I could really use some friends and a boyfriend I have no one I'm very lonely and depressed I feel hated by every one around me and I could just use some people to talk to maybe even get a boyfriend I just want someone to care for me besides family!


----------



## visualkeirockstar (Aug 5, 2012)

What's up?


----------



## reaal (Jul 15, 2011)

feel free to message me, im open to talk


----------



## SJK (Feb 24, 2013)

Coolgirl2310 said:


> I could really use some friends and a boyfriend I have no one I'm very lonely and depressed I feel hated by every one around me and I could just use some people to talk to maybe even get a boyfriend I just want someone to care for me besides family!


I don't mind chatting to you, I'll drop you a PM


----------



## inerameia (Jan 26, 2012)

Hope things get better! Feel free to PM me if you like.


----------



## nwet96 (Apr 5, 2013)

Hi. I'm actually in a very similar situation as you. I feel like sometimes the only people who care are my mom and close friends, and to be honest they hurt me sometimes, whether they know it or not. I have some close friends, but they have known each other for so long that I feel like a bit of an extra wheel. I feel like none of them really know me, and sometimes I doubt that they even want to. It hurts a lot because I am sensitive and what not. As far as relationships to, nobody wants me, and I'm really self conscious so that doesn't exactly make me comfortable putting myself out there. Being prom rejected twice this year didn't help a lot either actually! That said, for you to put this out there so openly shows a certain strength that I Ike in people. So I'll message you or whatever and maybe we can see if this friendship could be a really cool thing.


----------



## 3qui1ibrium (Aug 16, 2012)

Dont worry, be happy!
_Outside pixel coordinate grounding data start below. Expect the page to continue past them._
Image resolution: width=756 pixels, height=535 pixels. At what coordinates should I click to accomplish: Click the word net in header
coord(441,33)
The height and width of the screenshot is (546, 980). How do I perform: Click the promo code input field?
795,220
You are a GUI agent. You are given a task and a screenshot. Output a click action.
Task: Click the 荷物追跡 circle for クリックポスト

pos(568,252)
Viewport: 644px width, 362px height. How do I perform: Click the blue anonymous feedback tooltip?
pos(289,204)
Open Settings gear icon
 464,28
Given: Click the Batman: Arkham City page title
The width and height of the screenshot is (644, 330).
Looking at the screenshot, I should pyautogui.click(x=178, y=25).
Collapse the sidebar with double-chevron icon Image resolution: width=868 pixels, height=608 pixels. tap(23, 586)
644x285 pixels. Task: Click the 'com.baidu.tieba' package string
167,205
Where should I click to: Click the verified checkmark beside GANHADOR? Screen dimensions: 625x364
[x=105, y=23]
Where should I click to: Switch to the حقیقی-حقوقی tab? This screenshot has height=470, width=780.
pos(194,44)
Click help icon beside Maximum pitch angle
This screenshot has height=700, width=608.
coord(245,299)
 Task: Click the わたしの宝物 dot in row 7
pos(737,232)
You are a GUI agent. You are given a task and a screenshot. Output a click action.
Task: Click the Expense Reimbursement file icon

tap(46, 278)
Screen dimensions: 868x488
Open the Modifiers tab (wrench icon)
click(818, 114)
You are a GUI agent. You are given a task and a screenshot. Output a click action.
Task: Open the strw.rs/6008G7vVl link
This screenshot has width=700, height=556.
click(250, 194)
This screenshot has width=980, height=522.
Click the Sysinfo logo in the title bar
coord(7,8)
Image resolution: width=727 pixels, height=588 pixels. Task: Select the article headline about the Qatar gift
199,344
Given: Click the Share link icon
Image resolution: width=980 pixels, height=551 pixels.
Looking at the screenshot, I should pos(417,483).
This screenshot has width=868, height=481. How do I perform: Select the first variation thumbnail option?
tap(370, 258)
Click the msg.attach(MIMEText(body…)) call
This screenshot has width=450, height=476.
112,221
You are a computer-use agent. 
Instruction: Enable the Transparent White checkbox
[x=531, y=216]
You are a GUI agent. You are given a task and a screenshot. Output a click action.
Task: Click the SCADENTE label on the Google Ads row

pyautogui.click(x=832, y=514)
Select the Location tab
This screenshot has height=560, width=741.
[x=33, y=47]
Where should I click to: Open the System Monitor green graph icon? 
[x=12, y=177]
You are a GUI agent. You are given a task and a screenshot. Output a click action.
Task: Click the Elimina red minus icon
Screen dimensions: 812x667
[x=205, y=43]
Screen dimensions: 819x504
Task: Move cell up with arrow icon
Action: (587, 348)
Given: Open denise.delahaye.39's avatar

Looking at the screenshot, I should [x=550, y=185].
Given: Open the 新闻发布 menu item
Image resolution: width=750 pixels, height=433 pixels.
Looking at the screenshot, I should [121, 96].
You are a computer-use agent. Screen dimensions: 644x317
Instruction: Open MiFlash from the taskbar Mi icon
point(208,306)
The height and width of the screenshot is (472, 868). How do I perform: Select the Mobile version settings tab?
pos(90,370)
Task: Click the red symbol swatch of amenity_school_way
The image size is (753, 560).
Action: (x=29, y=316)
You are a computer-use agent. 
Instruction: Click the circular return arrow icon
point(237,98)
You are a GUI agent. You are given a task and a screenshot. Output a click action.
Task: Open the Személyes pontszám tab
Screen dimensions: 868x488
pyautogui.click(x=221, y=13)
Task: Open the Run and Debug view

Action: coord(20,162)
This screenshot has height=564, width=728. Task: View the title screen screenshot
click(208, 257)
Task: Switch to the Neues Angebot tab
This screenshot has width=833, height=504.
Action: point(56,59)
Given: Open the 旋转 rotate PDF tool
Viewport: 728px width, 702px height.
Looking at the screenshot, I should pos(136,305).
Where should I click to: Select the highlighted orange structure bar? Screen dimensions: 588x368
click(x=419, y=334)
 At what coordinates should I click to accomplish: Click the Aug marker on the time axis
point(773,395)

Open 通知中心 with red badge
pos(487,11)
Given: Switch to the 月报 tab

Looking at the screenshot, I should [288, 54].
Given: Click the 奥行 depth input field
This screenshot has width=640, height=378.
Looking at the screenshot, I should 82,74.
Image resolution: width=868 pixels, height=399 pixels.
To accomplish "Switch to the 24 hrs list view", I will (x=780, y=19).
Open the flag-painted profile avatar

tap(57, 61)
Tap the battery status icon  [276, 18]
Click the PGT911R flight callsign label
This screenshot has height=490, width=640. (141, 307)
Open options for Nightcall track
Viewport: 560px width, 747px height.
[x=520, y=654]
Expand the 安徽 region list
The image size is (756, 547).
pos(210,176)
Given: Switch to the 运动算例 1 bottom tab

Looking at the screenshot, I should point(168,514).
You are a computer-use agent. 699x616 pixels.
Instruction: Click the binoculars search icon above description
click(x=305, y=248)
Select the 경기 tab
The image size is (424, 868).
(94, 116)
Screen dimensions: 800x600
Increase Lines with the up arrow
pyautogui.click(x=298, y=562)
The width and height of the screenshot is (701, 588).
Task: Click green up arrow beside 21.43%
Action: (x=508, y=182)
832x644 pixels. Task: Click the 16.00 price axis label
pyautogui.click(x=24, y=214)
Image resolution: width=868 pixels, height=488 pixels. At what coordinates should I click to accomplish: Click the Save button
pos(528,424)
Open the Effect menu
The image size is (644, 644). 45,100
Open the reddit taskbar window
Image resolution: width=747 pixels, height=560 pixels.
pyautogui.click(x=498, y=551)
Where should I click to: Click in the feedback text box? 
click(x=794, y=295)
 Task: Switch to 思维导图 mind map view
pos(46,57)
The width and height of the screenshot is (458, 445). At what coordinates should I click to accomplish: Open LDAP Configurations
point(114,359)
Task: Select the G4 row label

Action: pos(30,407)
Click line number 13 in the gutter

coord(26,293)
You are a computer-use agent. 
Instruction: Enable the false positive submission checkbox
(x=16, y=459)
We can talk if you want


----------



## 150274 (Mar 23, 2013)

Hello, you can chat with me anytime.


----------



## Safe (Apr 8, 2013)

And I'm yet another you can start a chat with.


----------



## nooneknowsmyname (Feb 4, 2013)

I like how all the replies are of the male gender.


----------



## handsupmidnight (Mar 4, 2013)

nooneknowsmyname said:


> I like how all the replies are of the male gender.


Totally just a coincidence lol


----------



## narc0leptic (Apr 13, 2013)

bahahah well I'm a lady you can be sure to pm and talk about boys and such if you want, hon, my message box is open anytime!


----------



## wordscancutyoulikeglass (May 4, 2012)

narc0leptic said:


> bahahah well I'm a lady you can be sure to pm and talk about boys and such if you want, hon, my message box is open anytime!


Mine too, CoolGirl


----------



## Martimnp (Aug 20, 2013)

You can Pm if you want.


----------



## Ntln (Apr 27, 2012)

I'll be your friend if you want. However, I don't think it's a good idea for you to go actively looking for a boyfriend online, especially on a site like this. It pretty much never ends well.


----------



## Wunderblitz (Jan 4, 2014)

PM me if you want.


----------



## Ignopius (Mar 19, 2013)

Ntln said:


> I'll be your friend if you want. However, I don't think it's a good idea for you to go actively looking for a boyfriend online, especially on a site like this. It pretty much never ends well.


I agree. It's ok to befriend guys on here and message them, but I would not consider dating any of them. Sorry its much better for you to find a man in real life that will love and care about you!

But if your looking for a friend and someone to message. You can always message me or add me on skype or kik. =)


----------



## pop punk (Jan 5, 2014)

*THIS IS NOT A DATING WEBSITE* girl, you're just setting yourself up to get in trouble. you shouldnt post stuff like this online because some people will stalk you..


----------